Sans aller jusqu’à l’extrémité dramatique qui a endeuillé cette école, il faut reconnaître qu’une part significative des établissements scolaires publics fait régulièrement l’objet d’atteintes à la laïcité. Une enquête de l’Ifop réalisée pour le Comité national d’action laïque[15] a ainsi montré que, si une large majorité des enseignants (62 %) n’avaient jamais constaté dans leur établissement d’atteinte, de la part d’élèves, à la loi du 15 mars 2004 encadrant, en application du principe de laïcité, le port de signes ou de tenues manifestant une appartenance religieuse dans les écoles, collèges et lycées publics, une minorité non négligeable émettait un constat différent. 23 % d’entre eux ont constaté de rares atteintes de ce type et 15 % des atteintes occasionnelles ou régulières. Si l’on extrapole en nombre d’établissements, c’est donc pas moins d’un établissement public sur sept qui est régulièrement ou occasionnellement le théâtre de tels agissements de la part d’élèves. Cette proportion est moins importante, mais s’élève tout de même à 10 % s’agissant des atteintes à la laïcité régulières ou occasionnelles de la part d’enseignants ou de membres du personnel non enseignant. Si l’on revient aux atteintes à la laïcité émanant régulièrement ou occasionnellement des élèves (concernant en moyenne 15 % des établissements scolaires publics), elles sont nettement plus répandues dans les établissements classés en réseaux d’éducation prioritaire (REP) : 34 %, contre 9 % en zone non-REP. 

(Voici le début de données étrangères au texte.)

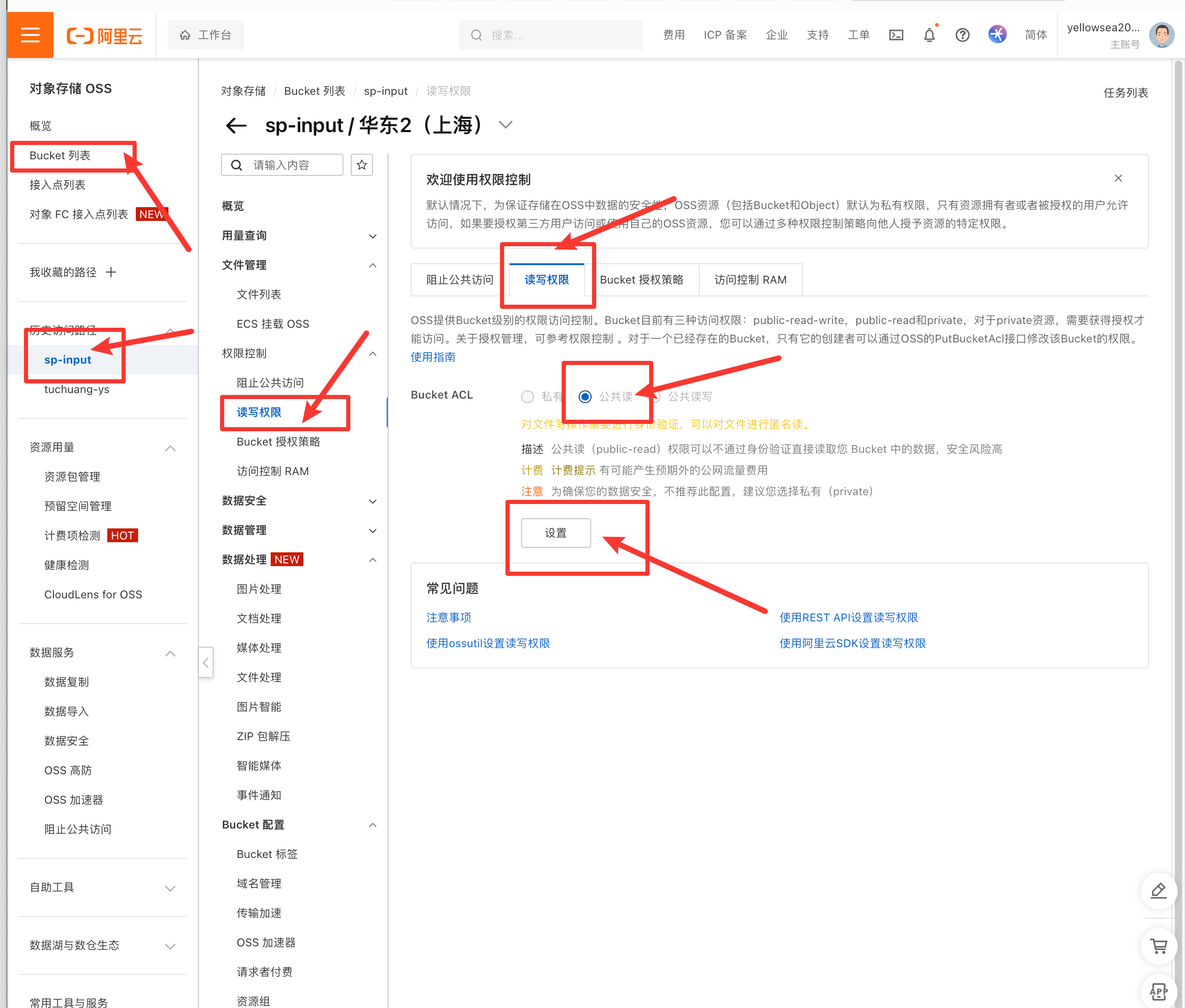Switch to the Bucket 授权策略 tab
Image resolution: width=1185 pixels, height=1008 pixels.
[x=641, y=279]
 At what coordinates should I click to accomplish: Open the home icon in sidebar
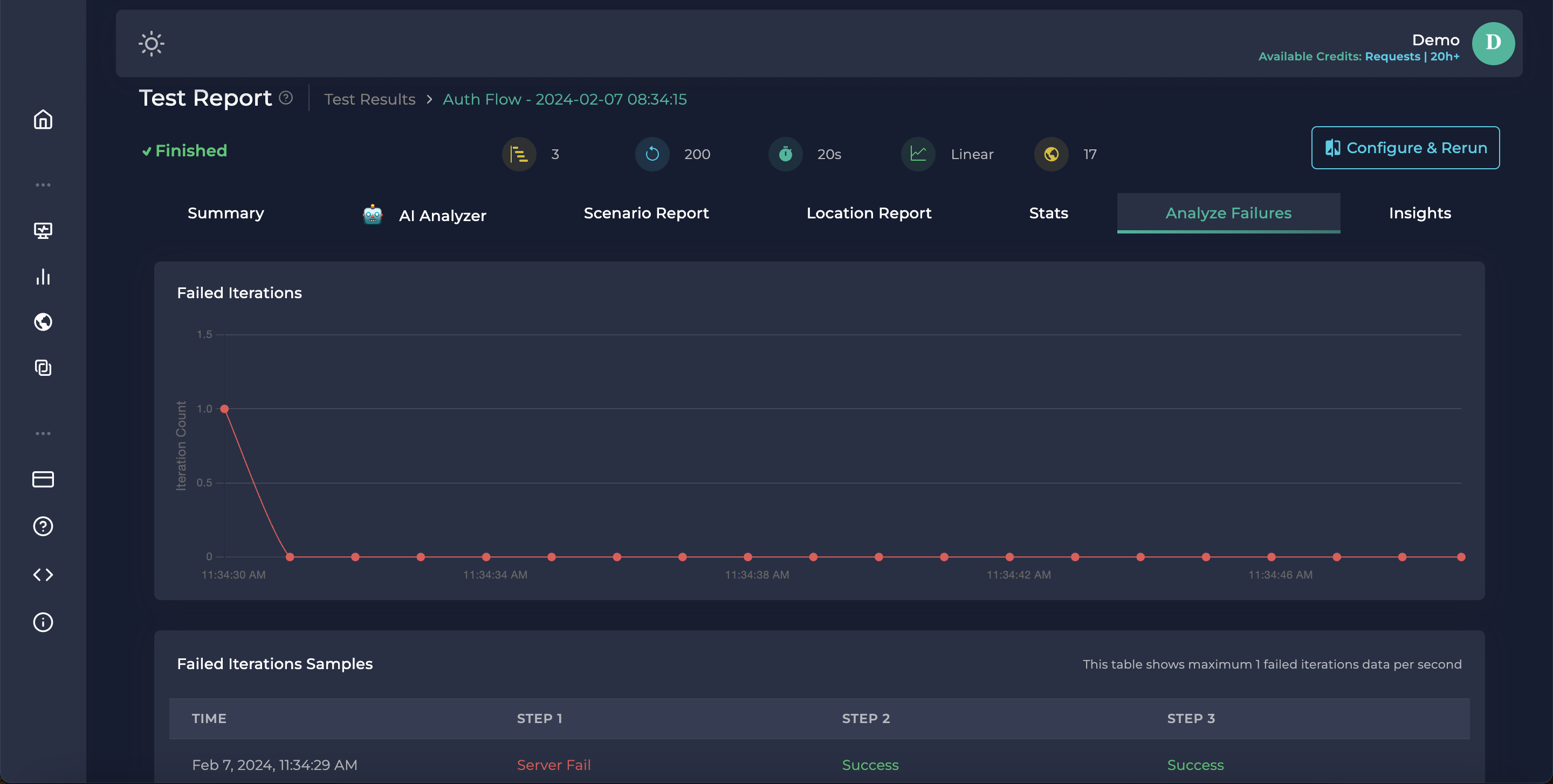point(43,119)

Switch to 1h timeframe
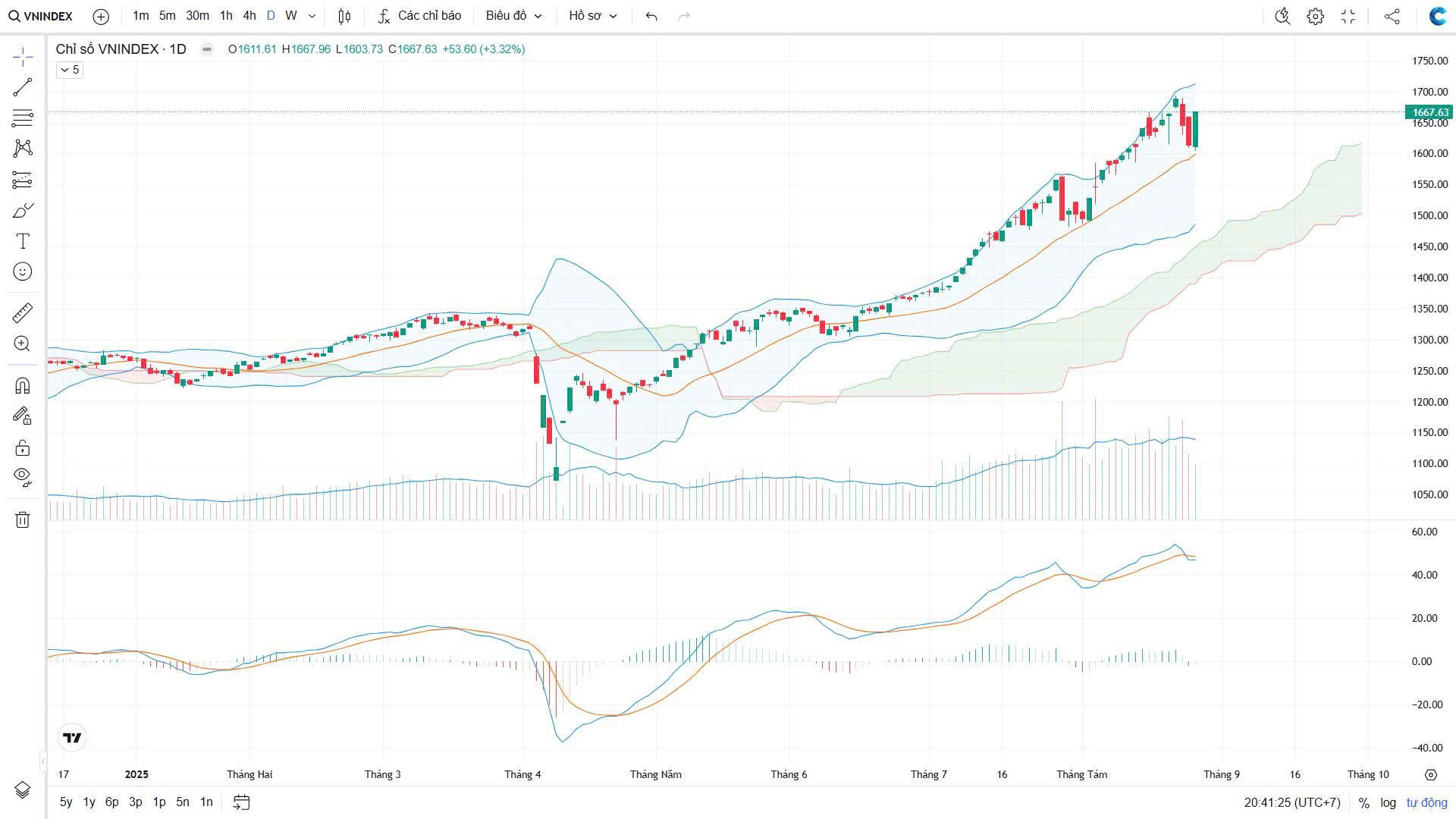tap(226, 16)
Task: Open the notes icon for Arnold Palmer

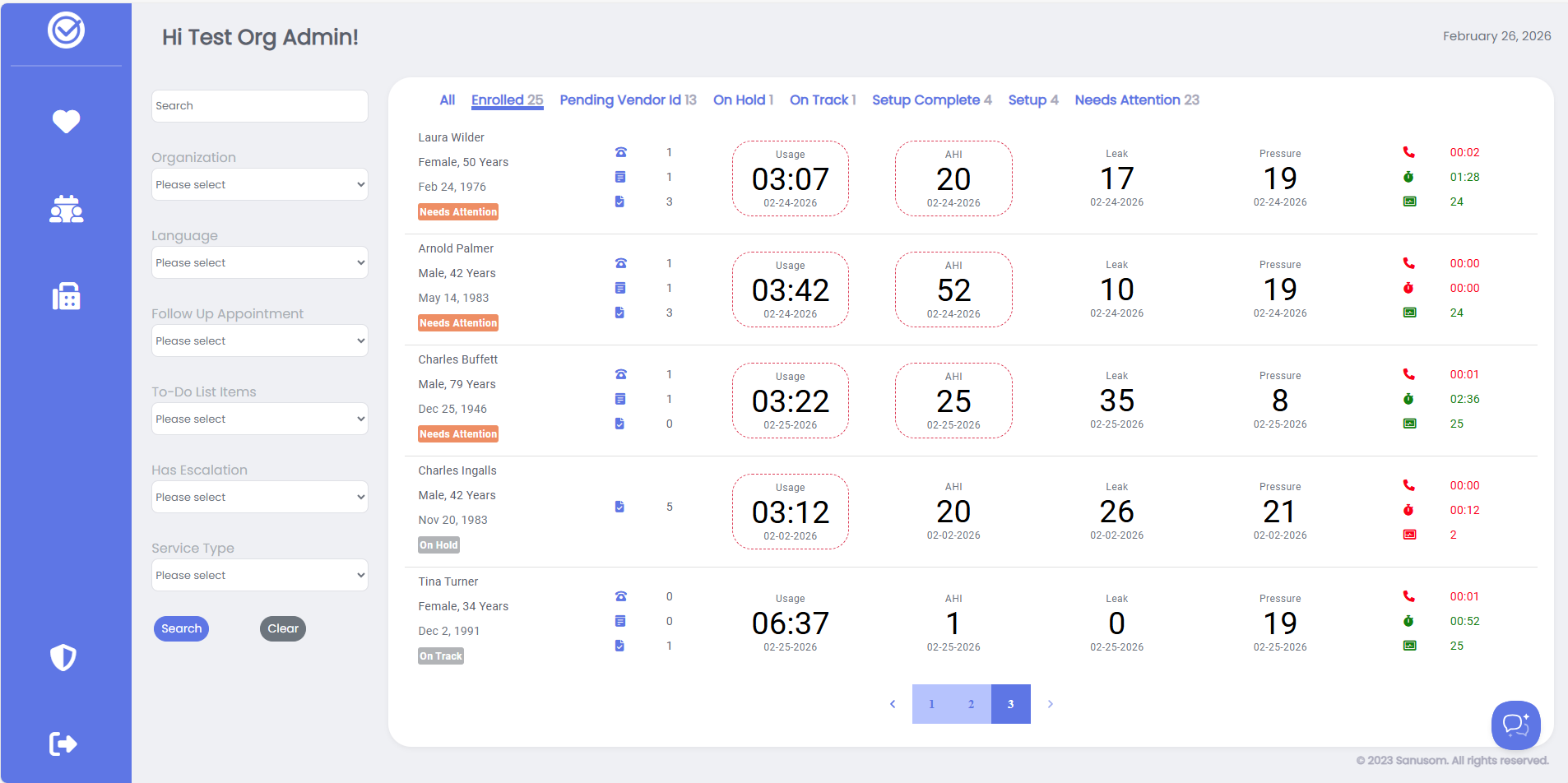Action: pyautogui.click(x=620, y=288)
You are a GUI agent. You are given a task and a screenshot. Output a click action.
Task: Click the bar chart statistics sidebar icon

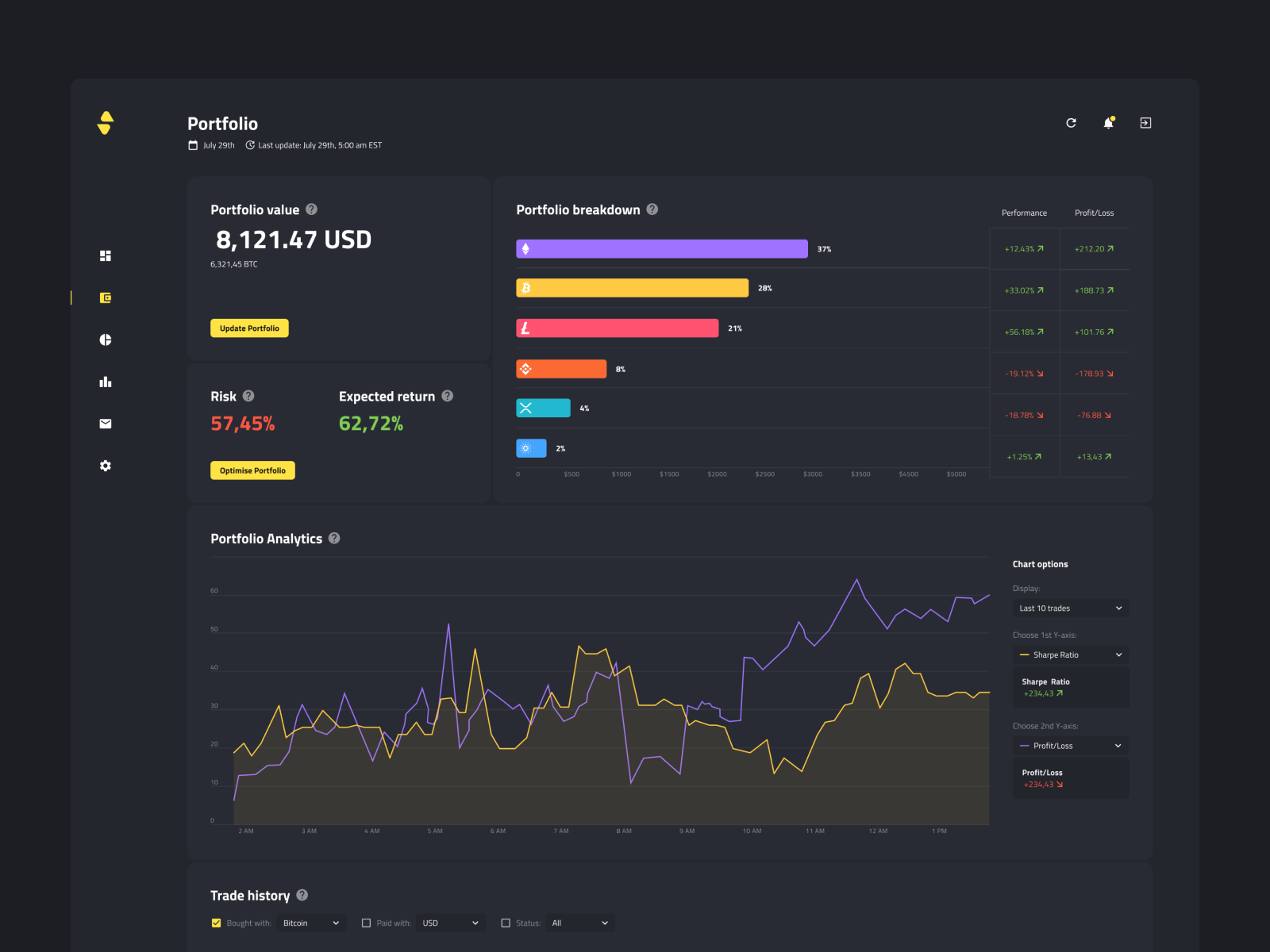pyautogui.click(x=106, y=382)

De la même façon, 12 % des enseignants du public déclarent que, régulièrement ou de temps en temps, des élèves tentent de se soustraire à certains enseignements, cette proportion étant plus élevée en REP (22 %) qu’ailleurs (9 %). Les enseignements d’histoire-géographie et du fait religieux, mais aussi les cours d’éducation physique et sportive, sont les plus concernés. Plus récemment, les cours de musique semblent également poser problème à certains élèves. Dans ce contexte, 37 % des enseignants déclarent s’être déjà autocensurés afin d’éviter de possibles incidents provoqués par certains élèves. Cette proportion s’établit à 53 % parmi les enseignants affectés en REP contre 32 % pour les autres : le différentiel entre les deux types d’établissements est de nouveau nettement marqué. 

Au total, 59 % des enseignants du public estiment que la laïcité est en danger en France. Et pour ces enseignants inquiets, la principale menace réside, pour 52 % d’entre eux (contre 30 % dans le grand public) dans le fait que les communautés culturelles et religieuses se mélangent de moins en moins en France. Il n’est pas anodin que les enseignants, qui sont aux avant-postes de la République, soient nettement plus sensibles que l’ensemble de la population aux phénomènes de fragmentation et de ségrégation ethnoculturelle actuellement à l’œuvre dans la société française. De la même façon, les gendarmes, autre catégorie de fonctionnaires en contact quotidien avec la réalité du terrain, sont 76 % à estimer que le développement de zones de non-droit dans certains quartiers joue un rôle très important dans les problèmes d’insécurité[16]. La ghettoïsation et la communautarisation de certains territoires sont donc clairement identifiées par les gendarmes comme par les nouveaux hussards noirs comme une menace majeure pour le pacte républicain.